[Start of section]
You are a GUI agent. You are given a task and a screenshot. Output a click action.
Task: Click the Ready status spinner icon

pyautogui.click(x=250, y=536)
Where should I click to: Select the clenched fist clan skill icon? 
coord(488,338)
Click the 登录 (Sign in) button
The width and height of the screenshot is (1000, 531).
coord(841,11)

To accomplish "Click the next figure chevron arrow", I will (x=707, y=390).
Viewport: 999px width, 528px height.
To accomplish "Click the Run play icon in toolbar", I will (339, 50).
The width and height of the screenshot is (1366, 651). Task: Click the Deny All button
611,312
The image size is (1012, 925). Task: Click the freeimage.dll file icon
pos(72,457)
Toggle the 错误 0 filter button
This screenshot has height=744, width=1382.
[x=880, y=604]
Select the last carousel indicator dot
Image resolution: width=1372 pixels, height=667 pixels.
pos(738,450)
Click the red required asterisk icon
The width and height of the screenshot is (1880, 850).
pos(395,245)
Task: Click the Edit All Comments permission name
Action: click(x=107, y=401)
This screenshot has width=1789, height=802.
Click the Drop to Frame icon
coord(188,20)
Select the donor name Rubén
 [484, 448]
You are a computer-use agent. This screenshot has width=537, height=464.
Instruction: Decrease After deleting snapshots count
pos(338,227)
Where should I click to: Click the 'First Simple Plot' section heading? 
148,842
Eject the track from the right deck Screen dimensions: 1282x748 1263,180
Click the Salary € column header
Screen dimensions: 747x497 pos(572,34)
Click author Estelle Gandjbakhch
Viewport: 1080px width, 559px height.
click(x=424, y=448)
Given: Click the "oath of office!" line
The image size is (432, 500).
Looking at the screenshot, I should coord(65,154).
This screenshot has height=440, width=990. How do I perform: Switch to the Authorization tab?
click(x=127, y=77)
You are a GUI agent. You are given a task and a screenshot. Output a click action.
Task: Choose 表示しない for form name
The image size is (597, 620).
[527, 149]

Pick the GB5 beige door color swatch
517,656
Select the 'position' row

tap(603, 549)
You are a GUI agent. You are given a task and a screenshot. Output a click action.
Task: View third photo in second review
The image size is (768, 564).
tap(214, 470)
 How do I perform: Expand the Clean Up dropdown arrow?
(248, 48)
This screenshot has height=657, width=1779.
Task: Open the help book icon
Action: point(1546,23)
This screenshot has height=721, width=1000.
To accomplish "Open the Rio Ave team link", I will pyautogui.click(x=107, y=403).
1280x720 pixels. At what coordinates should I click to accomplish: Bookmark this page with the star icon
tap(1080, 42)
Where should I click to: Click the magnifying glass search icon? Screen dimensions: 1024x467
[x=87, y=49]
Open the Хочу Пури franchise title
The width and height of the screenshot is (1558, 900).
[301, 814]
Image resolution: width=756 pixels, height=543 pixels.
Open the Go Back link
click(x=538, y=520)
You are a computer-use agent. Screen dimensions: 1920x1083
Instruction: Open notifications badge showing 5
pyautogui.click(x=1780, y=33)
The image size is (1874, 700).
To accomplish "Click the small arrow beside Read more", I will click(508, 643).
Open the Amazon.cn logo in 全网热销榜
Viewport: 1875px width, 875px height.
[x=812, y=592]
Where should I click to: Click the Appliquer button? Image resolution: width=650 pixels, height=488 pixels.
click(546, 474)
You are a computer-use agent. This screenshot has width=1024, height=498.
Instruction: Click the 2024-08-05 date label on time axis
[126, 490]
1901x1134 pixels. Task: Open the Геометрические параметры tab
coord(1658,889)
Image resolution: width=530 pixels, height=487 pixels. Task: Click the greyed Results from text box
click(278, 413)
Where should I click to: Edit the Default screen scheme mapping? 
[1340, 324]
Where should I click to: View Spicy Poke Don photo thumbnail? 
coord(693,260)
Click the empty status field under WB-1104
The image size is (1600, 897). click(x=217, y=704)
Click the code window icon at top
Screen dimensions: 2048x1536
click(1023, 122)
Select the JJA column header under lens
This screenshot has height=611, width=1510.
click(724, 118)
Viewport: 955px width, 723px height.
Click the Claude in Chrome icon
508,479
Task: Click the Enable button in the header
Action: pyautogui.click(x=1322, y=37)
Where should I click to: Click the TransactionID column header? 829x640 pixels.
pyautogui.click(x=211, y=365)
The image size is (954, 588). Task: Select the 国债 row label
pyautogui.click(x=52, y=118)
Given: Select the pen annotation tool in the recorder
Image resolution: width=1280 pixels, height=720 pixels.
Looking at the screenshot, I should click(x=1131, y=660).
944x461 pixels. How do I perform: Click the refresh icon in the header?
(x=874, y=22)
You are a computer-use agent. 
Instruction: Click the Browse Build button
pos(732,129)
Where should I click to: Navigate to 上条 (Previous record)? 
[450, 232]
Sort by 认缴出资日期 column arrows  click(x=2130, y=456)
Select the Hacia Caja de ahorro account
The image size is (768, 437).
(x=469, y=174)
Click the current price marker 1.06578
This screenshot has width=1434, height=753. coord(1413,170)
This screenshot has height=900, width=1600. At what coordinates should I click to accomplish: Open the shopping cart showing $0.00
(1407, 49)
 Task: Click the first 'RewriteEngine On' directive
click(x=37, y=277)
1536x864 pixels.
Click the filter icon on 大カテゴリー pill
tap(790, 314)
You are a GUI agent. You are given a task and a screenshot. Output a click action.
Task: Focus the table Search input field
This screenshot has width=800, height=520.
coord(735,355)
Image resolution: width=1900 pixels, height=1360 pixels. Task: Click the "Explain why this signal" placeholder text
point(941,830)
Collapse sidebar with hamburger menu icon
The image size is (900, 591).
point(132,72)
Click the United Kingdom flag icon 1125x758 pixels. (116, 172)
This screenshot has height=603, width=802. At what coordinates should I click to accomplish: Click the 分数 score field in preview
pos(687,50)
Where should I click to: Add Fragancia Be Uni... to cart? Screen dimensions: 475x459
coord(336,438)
[End of section]
▸ **Task brief**: Where a line above contains the string "computer", tally it, then give the number alone.

▸ **Solved exercise**: 4